I adore Pixar Animation films and that is hardly a unique opinion.  Ever since 1995’s Toy Story, almost every one of their films has connected with me in a deeply personal way.  The first ten minutes of Up wre-e-ecked me, as did the conclusion of Toy Story 3.  Pixar Animation is one of the world’s most successful film studios and not only because they employ wonderfully creative people.  It takes great management to bring all the pieces together to deliver a consistently superior product.

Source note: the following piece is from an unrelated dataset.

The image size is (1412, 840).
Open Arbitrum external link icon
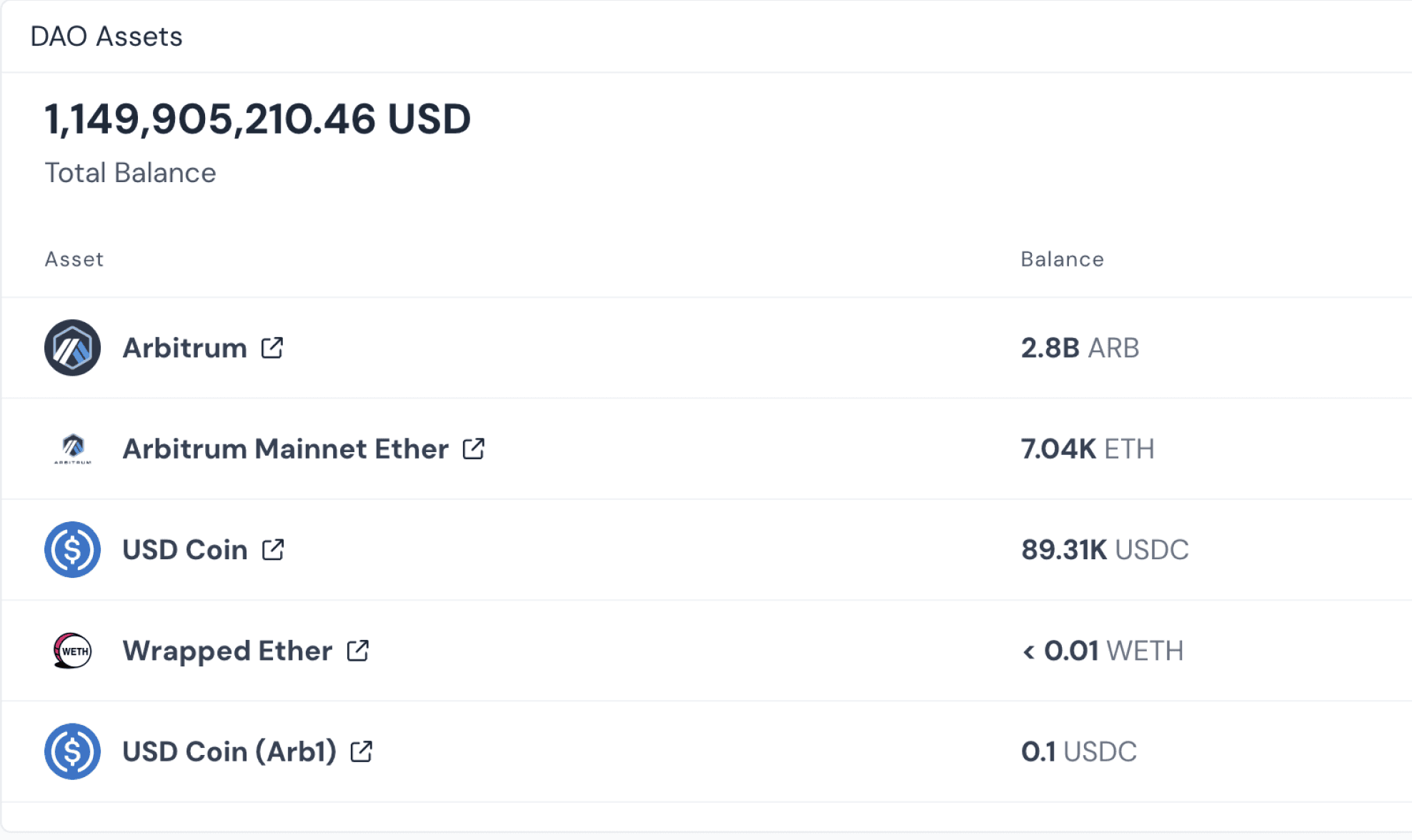(272, 348)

I heard great buzz about Creativity, Inc., Pixar President Ed Catmull’s book about his rise to his current position and his discussion of his management style.  It had been included on several business-related Best Of lists and my local Barnes & Noble had a whole shelf devoted to it.  Working in a management position myself, I am always on the lookout for guidance so a management book by the head of one of my favorite film studios piqued by interest.  Though Catmull states Creativity, Inc. is not a memoir, it certainly reads like one.  He delves into his past, discusses his dream of making the first computer-animated feature film, the relationships he developed and work he performed on his road to Pixar.  He brings you into the creative meetings, discusses the successes and failures at Pixar (did you know Toy Story 2 was almost scrapped?!).  It is a wonderful peek into one of my favorite companies.

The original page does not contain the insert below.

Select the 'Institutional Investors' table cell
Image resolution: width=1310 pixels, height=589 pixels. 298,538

Some of the management tips Catmull offers seem like common sense:  Establish a culture of open discussion and encourage all employees to share their ideas, treat others with respect and kindness.  I know some managers prefer a Machiavellian approach, a behavior I have witnessed first-hand and find disgusting and reproachable, but I would hope most people would already behave in the manner Catmull suggests.  This does not make Catmull’s advice dismissible.  I am just disappointed that there has to be a book about it.  These are not just guidelines for successful management.  They are guidelines for life in general.  The saddest part is that some people do not behave in this manner automatically.  Why is nasty the standard operating behavior for so many people?

“As leaders, we should think of ourselves as teachers and try to create companies in which teaching is seen as a valued way to contribute to the success of the whole.”

It is comforting to read about these nuggets of advice being successfully implemented at a profitable company.  I was about three-quarters of the way through the book when I had the sudden realization that it sure would have been a grand idea to write Catmull’s management tips down in bullet points so I could at least refer to them later.  Fortunately, Ed Catmull knew what I wanted before I did because there is an appendix called “Starting Points” that collects all of his suggestions in short, easily digestible reminders.  Some might be tempted to take a short cut and read just this appendix, but I urge prospective readers to take the time to experience Catmull’s book in its entirety. 

So here is my own “Starting Point”:  If you are already a collaborative manager who gives credit where credit is due, read this for the pleasant memoir and confirmation that your method works.  If you are on a power trip, read it to learn you don’t have to be a jerk to your employees to get them to work hard for you.  Maybe watch a Pixar film or two while you’re at it and learn compassion, cooperation, inspiration, loyalty, leadership, friendship.